One area of psychology that is absent from this review is the field of cognitive psychology. Cognitive psychology research has reported that decisions to act followed by a negative outcome produce more regret (action regret) than decisions to refrain from acting followed by a negative outcome (inaction regret) in the short term [104]. However, inactions give rise to more intense regret over time [104,105,106]. This suggests that there are temporal asymmetries in the emotional consequences of negative outcomes that were associated with the direction of behaviour change. Directly after an outcome, actions are noticeable and more likely to be internally acknowledged than are inactions [107]. However, these perceptions of responsibility may change. When people think back upon actions which resulted in bad outcomes, they may think ‘At least I tried; it was all I could do’, and possibly reduce the sense of responsibility from the bad outcome [104, 106]. This may be particularly important for changing the behaviour of healthcare professionals. The potential negative outcomes from de-implementation interventions (inaction; e.g. not to prescribe unnecessary drugs) may be associated with greater regret than the potential negative outcomes from implementation (action; e.g. to order bone mineral density scans for patients over 50 years of age with a fracture).

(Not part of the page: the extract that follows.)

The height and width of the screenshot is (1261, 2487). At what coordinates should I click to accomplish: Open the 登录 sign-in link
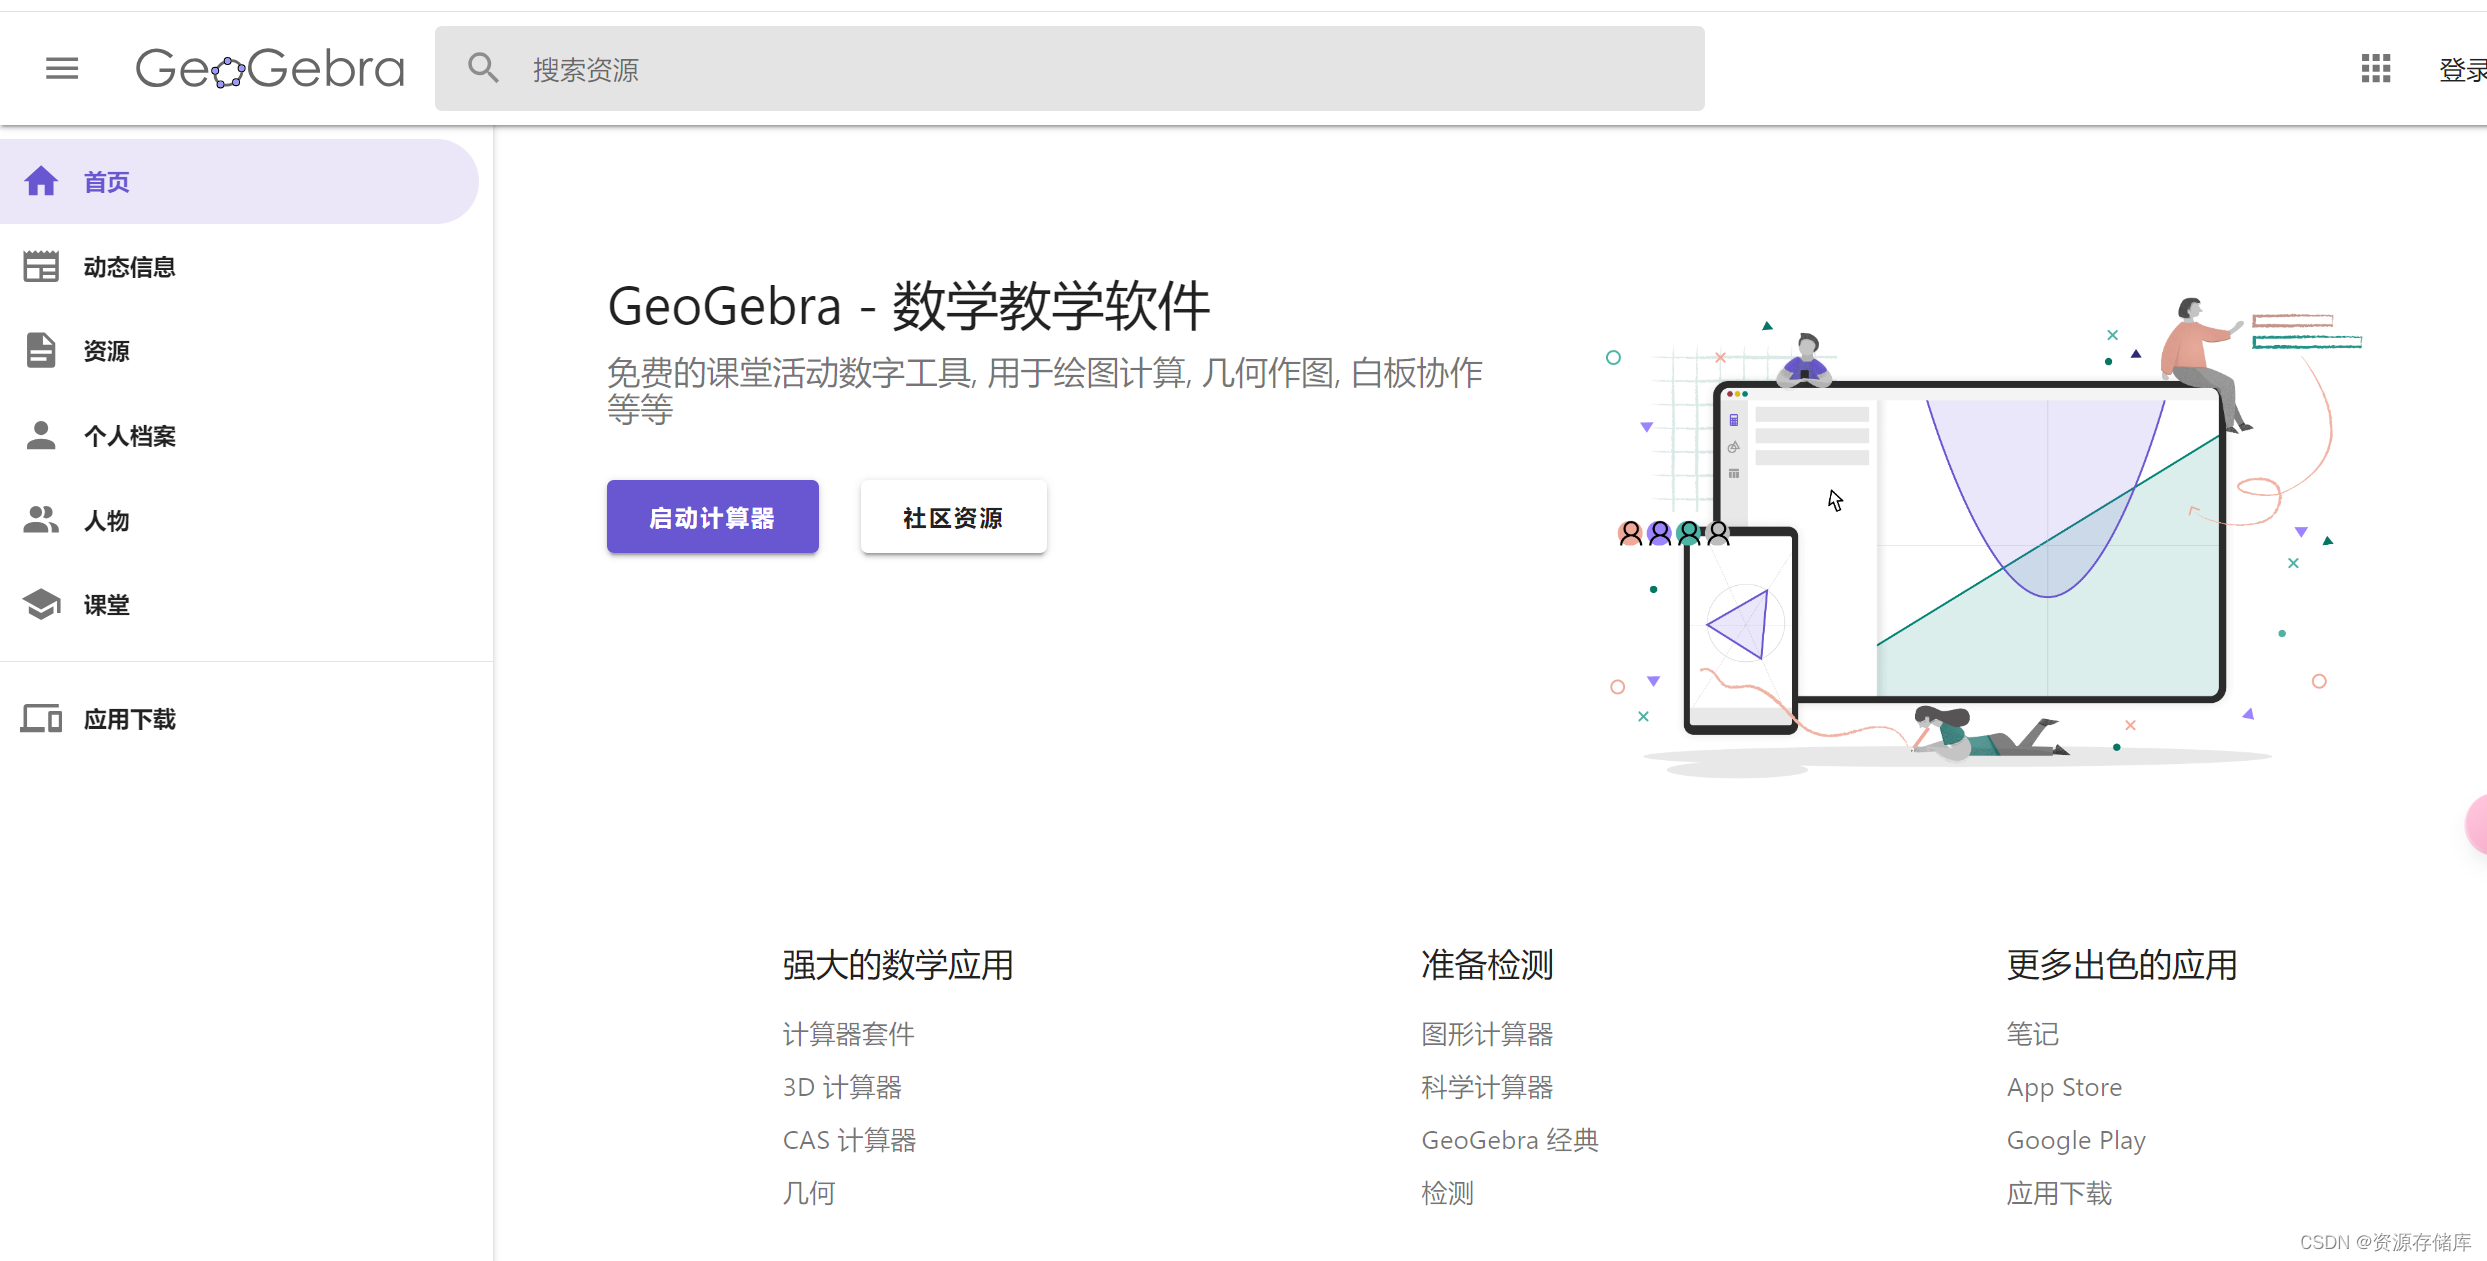2462,70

Negative outcomes in healthcare can be life threatening to the patient. The perception that healthcare professionals ‘did nothing’ (inaction) may be associated with greater regret if the consequences are negative than if it is perceived that health professionals did ‘everything they could’ (action). Further work with the application of cognitive psychology to implementation and de-implementation interventions is required.

Conclusion

This review identified a range of behaviour change literature that purports to invoke theory. The majority of theories do not propose different approaches for implementation and de-implementation. Furthermore, although the strategy of increasing a substitute behaviour to replace an undesired behaviour was often used, no study reported a rationale for this. Currently, there do not appear to be systematic methods for selecting appropriate substitute behaviours. Exploration of the selection and use of substitute behaviours needs further investigation and conceptualisation. We did note that Operant Learning Theory (OLT) proposes different strategies for increasing or decreasing behaviour frequency and some initiatives already utilise aspect of OLT (e.g. payment for services, such as the NHS Quality and Outcomes Framework, and extreme cases of disciplinary actions or sanctioning of HCP practice). However, the effects, including unintended effects, of OLT are not well understood. In addition, punishment except in those extreme cases is not systematically used, and this may be a missed opportunity. In view of the imperative to increase efficiency in health systems by reducing low-value care, further research should work towards more robust methods for designing de-implementation interventions.